Gene expression of transforming growth factor‐β1 and hepatocyte growth factor during wound healing of injured rat vocal fold

Abstract

To investigate the expression of genes coding transforming growth factor (TGF)-beta1, hepatocyte growth factor (HGF), and c-Met, its membrane-spanning tyrosine kinase receptor, during the inflammatory, proliferative, and remodeling phases of wound healing in the injured rat vocal fold. Prospective animal study. Thirty five rats were involved in this study. Bilateral vocal fold wounds were created in 30 rats. Injured vocal fold specimens were harvested on postinjury day 1, 3, 7, 14, 28, and 56. Real-time polymerase chain reaction (PCR) was used to quantify mRNA expression of TGF-beta1, HGF, and c-Met. Five uninjured rats were used to establish PCR control. Results of analysis of variance revealed a significant main effect for TGF-beta1 (P = .000), HGF (P = .000), and c-Met (P = .000) expression across time points.

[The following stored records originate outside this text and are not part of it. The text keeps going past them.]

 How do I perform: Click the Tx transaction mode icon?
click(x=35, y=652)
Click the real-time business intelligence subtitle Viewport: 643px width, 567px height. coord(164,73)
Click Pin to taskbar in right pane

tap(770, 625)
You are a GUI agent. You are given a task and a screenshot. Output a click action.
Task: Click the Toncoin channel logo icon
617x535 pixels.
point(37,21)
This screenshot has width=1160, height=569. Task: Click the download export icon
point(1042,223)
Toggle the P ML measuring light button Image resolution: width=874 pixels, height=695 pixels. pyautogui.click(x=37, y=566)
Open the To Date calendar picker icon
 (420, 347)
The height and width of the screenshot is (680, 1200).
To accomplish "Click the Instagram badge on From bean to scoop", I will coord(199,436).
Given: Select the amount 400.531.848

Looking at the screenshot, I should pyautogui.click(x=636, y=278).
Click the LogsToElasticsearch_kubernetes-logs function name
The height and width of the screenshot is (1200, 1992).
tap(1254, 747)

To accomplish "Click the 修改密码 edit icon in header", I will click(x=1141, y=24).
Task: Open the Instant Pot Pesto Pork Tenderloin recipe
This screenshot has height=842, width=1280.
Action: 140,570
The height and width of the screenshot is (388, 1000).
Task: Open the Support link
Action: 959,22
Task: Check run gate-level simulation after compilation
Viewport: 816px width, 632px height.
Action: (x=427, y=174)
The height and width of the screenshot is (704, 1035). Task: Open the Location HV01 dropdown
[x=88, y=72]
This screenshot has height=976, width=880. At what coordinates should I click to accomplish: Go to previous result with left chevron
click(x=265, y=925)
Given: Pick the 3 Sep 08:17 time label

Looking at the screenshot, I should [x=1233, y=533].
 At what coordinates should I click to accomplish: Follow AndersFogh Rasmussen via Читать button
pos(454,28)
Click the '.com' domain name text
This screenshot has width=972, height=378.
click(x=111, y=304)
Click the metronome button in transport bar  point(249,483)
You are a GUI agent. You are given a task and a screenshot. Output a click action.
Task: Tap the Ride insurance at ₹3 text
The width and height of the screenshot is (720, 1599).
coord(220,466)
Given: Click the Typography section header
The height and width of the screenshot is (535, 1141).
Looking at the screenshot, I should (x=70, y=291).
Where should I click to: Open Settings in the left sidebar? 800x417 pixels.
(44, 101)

Post-hoc testing revealed that TGF-beta1 expression increased significantly on postinjury day 7 (P = .001) compared to control. HGF expression decreased significantly on postinjury day 1 (P = .001), and increased significantly on postinjury day 14 (P = .000). c-Met expression decreased significantly on postinjury day 1 (P = .000), day 3 (P = .000), and day 56 (P = .000), and increased significantly on postinjury day 28 (P = .000). Results revealed time-dependent changes in the regulation of genes coding TGF-beta1, HGF, and c-Met during wound healing in the injured rat vocal fold. These patterns of gene expression correspond well with previously reported histologic changes of the rat vocal fold after injury.